His second-quarter forecast is steeper than the 33.5% average that the Wall Street Journal’s survey of economists found for the current period. The Journal consensus calls for a turnaround in the third quarter, with GDP up 14.2%, and then a 7.5% increase in the October-December quarter.

Other prognostications are rosier. Speaking at a recent Bloomberg-hosted virtual conference, Blackstone CEO Stephen Schwarzman foresaw a V-shaped recovery, with the economy taking off after the second quarter.

“You’ll see a big V in terms of the economy going up for the next few months because it’s been closed,” the private equity honcho said. “As people are allowed to go back, the economy will really respond a lot.”

Shulman sees too much devastation to be that confident. “Too many small businesses will fail, and millions of jobs in restaurants and personal service firms will disappear,” he said. “For too many workers, the recession will linger on well past the official end date of the depression.”

- **WHAT THE TASK REQUIRES**:
Please extend the passage on economic recovery forecasts, beginning right after its last sentence. The listing after this passage is separate material.

- **RECORDED INFORMATION**:
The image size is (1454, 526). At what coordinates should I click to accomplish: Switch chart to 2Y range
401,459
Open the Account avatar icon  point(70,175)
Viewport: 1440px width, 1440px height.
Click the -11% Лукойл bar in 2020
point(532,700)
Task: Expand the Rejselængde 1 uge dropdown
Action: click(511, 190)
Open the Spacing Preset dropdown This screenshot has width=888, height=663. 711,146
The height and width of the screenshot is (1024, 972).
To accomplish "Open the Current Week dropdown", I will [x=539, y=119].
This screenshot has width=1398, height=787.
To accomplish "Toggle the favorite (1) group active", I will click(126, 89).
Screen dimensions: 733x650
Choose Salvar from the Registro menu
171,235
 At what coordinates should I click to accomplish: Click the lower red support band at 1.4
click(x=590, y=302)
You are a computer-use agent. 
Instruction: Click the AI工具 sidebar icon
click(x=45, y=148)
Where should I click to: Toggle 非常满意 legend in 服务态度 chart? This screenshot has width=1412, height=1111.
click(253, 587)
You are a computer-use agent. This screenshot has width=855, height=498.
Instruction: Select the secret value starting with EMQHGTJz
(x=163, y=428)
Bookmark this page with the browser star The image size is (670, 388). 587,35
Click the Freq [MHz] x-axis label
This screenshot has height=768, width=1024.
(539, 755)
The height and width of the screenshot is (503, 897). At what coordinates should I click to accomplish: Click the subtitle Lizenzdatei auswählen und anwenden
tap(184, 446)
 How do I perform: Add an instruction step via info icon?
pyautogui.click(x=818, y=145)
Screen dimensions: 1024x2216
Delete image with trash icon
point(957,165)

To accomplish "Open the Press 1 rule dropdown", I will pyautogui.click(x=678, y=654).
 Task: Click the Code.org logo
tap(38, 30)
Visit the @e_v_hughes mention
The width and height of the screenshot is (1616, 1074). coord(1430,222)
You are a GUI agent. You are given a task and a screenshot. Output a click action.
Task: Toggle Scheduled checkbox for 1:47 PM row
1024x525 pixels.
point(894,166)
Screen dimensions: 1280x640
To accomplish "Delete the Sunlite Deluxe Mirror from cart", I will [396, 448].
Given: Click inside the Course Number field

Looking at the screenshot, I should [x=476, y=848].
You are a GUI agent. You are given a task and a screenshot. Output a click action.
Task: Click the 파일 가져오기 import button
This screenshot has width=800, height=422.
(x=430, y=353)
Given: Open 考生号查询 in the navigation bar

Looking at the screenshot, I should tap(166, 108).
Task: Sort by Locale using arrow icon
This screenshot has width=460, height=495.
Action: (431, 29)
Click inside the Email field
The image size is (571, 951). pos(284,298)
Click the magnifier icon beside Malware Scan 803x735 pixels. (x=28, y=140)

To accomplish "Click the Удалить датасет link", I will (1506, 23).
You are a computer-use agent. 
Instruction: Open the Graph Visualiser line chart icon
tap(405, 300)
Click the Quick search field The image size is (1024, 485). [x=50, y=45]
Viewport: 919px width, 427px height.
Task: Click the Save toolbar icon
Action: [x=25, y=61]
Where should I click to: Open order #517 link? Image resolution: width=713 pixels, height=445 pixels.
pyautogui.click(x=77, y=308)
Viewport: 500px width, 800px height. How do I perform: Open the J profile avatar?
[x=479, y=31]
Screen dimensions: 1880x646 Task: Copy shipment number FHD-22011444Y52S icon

- **OUTPUT**:
In the US, more than 39,000 new COVID-19 infections were reported by state health departments on Thursday. That surpasses the previous single-day record of 38,115, reached on Wednesday. The rising level of cases in the South and southwest has led to the postponement of many business re-openings.

“When we did this report, we assumed the path was getting better,” Shulman told MarketWatch. “This big acceleration [in cases] happened in the past week.”

The rising number of cases, he added, could lead many individuals to lock themselves down, regardless of any state or local mandates.